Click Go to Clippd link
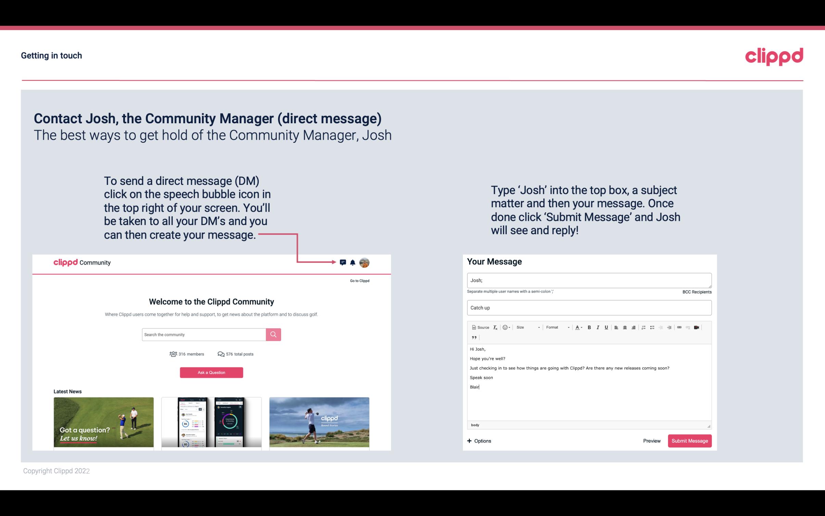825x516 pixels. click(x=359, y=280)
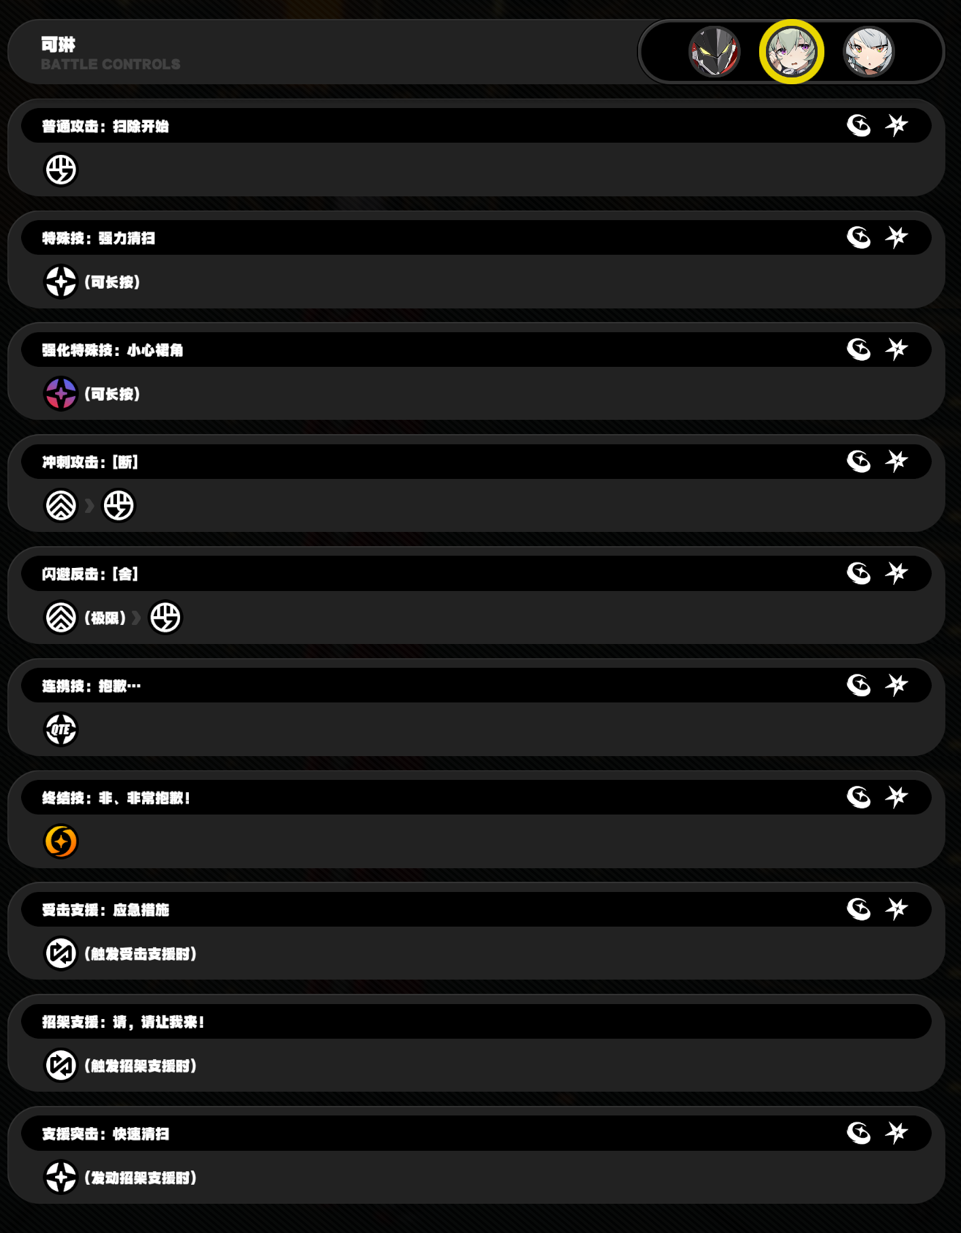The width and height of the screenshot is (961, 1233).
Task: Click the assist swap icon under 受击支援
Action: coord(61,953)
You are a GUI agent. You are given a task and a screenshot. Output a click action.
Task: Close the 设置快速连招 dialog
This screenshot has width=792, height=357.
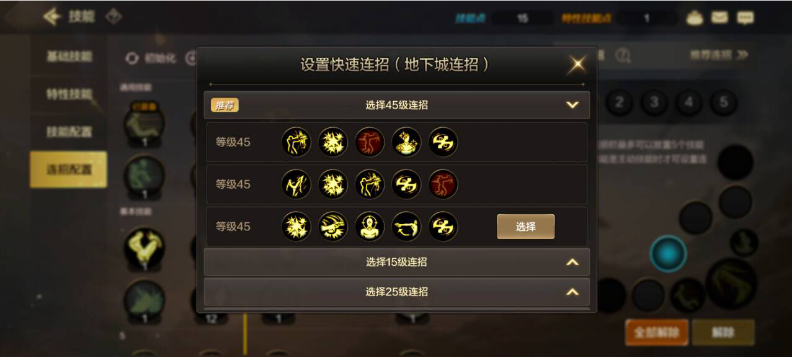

* The exercise *
Echo the stretch of rows from the line containing "You are a GUI" through the end of the rows, leaving out the pictures.

* Task result *
You are a GUI agent. You are given a task and a screenshot. Output a click action.
Task: Close the 设置快速连招 dialog
This screenshot has width=792, height=357.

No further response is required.